Una telefonata da David Foster Wallace

Un giorno, durante un ricovero, squilla il telefono. Gli passano David Foster Wallace. «Ti ho chiamato per una cosa: se i tuoi medici ti consigliano la Tec, devi farla». Donald teme che la Tec, terapia elettroconvulsivante, possa distruggere la sua capacità di scrivere, che gli porti via il suo carattere e i suoi ricordi. In passato ha incontrato Wallace – che si era sottoposto alla Tec negli anni ottanta – ha letto i suoi libri ma non sono amici. Si fida del consiglio di Wallace.

«Sentivo di aver attraversato un deserto, saltato un burrone, per così dire, di essere morto e resuscitato». Resuscitato è una parola importante, perché la Tec non è una bacchetta magica e le ricadute non mancano. Anche Gesù, dopo la resurrezione, mostra un corpo con le ferite indelebili, è coperto di piaghe, cicatrici. La resurrezione non cancella la morte.
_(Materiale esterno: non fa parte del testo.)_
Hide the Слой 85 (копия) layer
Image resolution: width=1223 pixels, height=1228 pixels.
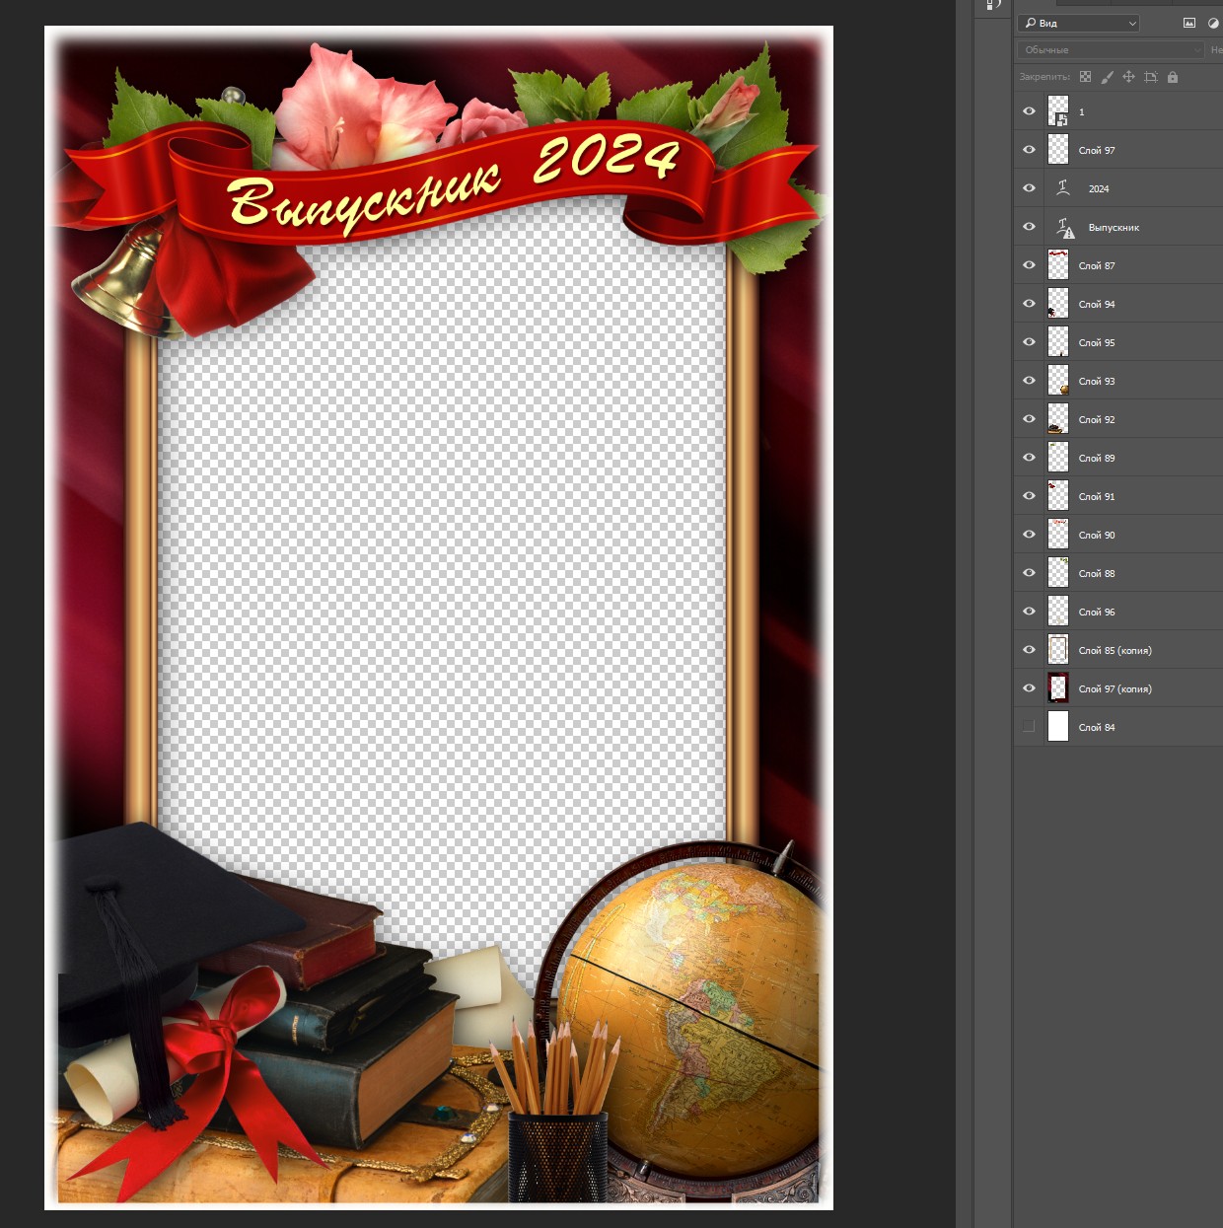(x=1029, y=650)
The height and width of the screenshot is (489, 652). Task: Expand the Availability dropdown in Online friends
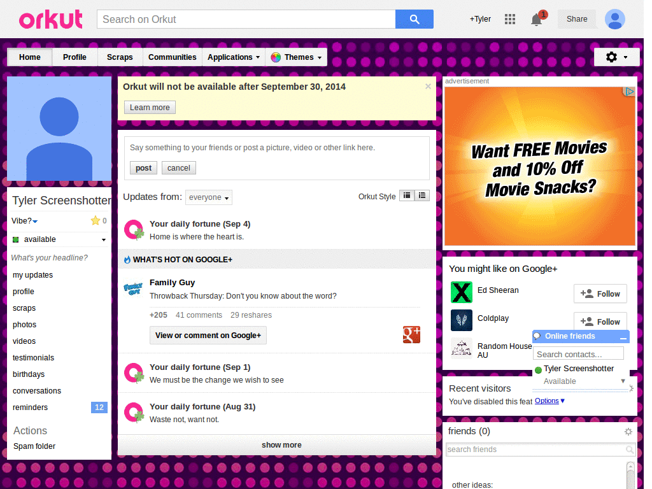point(623,382)
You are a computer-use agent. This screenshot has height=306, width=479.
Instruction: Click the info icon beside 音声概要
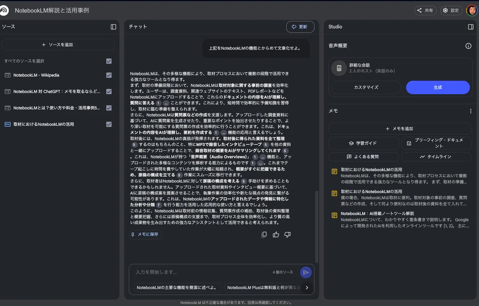469,46
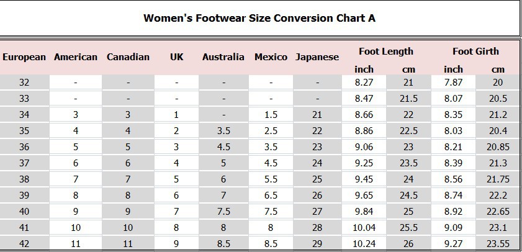The height and width of the screenshot is (252, 522).
Task: Click foot length 10.24 inch cell
Action: tap(364, 244)
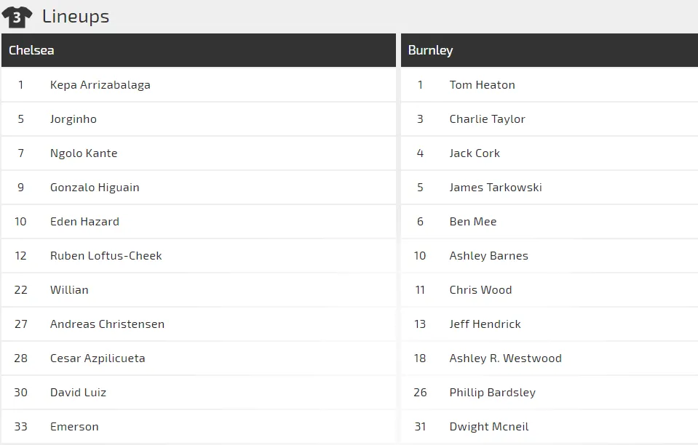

I sintomi spariscono e si riaffacciano. Il lettore, per le cento di pagine di flusso senza divisioni in parti e senza capitoli, sta su quel tetto e torna nel passato di Antrim, nei traumi dell’infanzia che sono all’origine di tutto: «Cosa accade ai bambini trascurati? Da bambini non capiamo che la nostra solitudine e la mancanza di affetto diventeranno un destino, una solitudine che proveremo per tutta la vita». Scrivere, che per un lungo tempo è risultato a Donald “intollerabile”, a un certo punto torna una possibilità percorribile. Antrim troverà un giorno i riconoscimenti letterari che merita, o forse no. Troverà i tanti lettori che merita, o forse no. Di sicuro, i suoi libri sono sempre più belli e più strazianti e il suo nome merita di stare tra quelli dei più grandi scrittori americani.